Data =
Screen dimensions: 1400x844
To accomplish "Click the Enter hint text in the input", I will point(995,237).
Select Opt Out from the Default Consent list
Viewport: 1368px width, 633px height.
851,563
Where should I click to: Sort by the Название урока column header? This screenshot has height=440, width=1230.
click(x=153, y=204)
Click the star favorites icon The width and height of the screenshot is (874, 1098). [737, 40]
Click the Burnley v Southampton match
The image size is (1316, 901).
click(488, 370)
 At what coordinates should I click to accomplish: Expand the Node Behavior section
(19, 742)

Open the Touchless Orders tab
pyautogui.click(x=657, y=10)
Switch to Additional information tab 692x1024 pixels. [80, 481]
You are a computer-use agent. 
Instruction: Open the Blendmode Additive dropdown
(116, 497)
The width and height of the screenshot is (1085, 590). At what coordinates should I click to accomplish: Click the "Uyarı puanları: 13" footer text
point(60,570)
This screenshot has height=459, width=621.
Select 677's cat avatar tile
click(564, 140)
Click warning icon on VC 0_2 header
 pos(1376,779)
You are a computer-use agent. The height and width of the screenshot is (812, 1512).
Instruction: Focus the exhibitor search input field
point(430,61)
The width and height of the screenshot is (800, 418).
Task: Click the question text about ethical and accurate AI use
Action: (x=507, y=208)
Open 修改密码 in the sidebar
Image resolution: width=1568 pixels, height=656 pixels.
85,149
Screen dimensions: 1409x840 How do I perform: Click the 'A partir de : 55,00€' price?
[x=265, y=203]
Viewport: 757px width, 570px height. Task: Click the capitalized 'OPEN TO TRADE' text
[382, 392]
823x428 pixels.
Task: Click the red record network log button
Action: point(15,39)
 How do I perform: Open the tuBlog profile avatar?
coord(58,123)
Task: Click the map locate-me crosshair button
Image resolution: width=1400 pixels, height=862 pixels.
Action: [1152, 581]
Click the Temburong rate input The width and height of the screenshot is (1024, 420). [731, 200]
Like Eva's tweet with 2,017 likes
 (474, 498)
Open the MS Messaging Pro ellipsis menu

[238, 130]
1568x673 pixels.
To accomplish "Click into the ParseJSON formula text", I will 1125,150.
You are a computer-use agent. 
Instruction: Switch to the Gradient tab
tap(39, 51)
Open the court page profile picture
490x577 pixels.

What to work on =
In the material above, swap each "Instruction" for "Command" and leave every other part of the lines as it is.

Result for this task =
Screen dimensions: 1400x844
To accomplish "Click the Enter hint text in the input", I will point(995,237).
Select Opt Out from the Default Consent list
Viewport: 1368px width, 633px height.
851,563
Where should I click to: Sort by the Название урока column header? This screenshot has height=440, width=1230.
click(x=153, y=204)
Click the star favorites icon The width and height of the screenshot is (874, 1098). [737, 40]
Click the Burnley v Southampton match
The image size is (1316, 901).
click(488, 370)
 At what coordinates should I click to accomplish: Expand the Node Behavior section
(19, 742)

Open the Touchless Orders tab
pyautogui.click(x=657, y=10)
Switch to Additional information tab 692x1024 pixels. [80, 481]
You are a computer-use agent. 
Command: Open the Blendmode Additive dropdown
(116, 497)
The width and height of the screenshot is (1085, 590). At what coordinates should I click to accomplish: Click the "Uyarı puanları: 13" footer text
point(60,570)
This screenshot has height=459, width=621.
Select 677's cat avatar tile
click(564, 140)
Click warning icon on VC 0_2 header
 pos(1376,779)
You are a computer-use agent. The height and width of the screenshot is (812, 1512).
Command: Focus the exhibitor search input field
point(430,61)
The width and height of the screenshot is (800, 418).
Task: Click the question text about ethical and accurate AI use
Action: (x=507, y=208)
Open 修改密码 in the sidebar
Image resolution: width=1568 pixels, height=656 pixels.
85,149
Screen dimensions: 1409x840 How do I perform: Click the 'A partir de : 55,00€' price?
[x=265, y=203]
Viewport: 757px width, 570px height. Task: Click the capitalized 'OPEN TO TRADE' text
[382, 392]
823x428 pixels.
Task: Click the red record network log button
Action: point(15,39)
 How do I perform: Open the tuBlog profile avatar?
coord(58,123)
Task: Click the map locate-me crosshair button
Image resolution: width=1400 pixels, height=862 pixels.
Action: [1152, 581]
Click the Temburong rate input The width and height of the screenshot is (1024, 420). [731, 200]
Like Eva's tweet with 2,017 likes
 (474, 498)
Open the MS Messaging Pro ellipsis menu

[238, 130]
1568x673 pixels.
To accomplish "Click into the ParseJSON formula text", I will 1125,150.
You are a computer-use agent. 
Command: Switch to the Gradient tab
tap(39, 51)
Open the court page profile picture
490x577 pixels.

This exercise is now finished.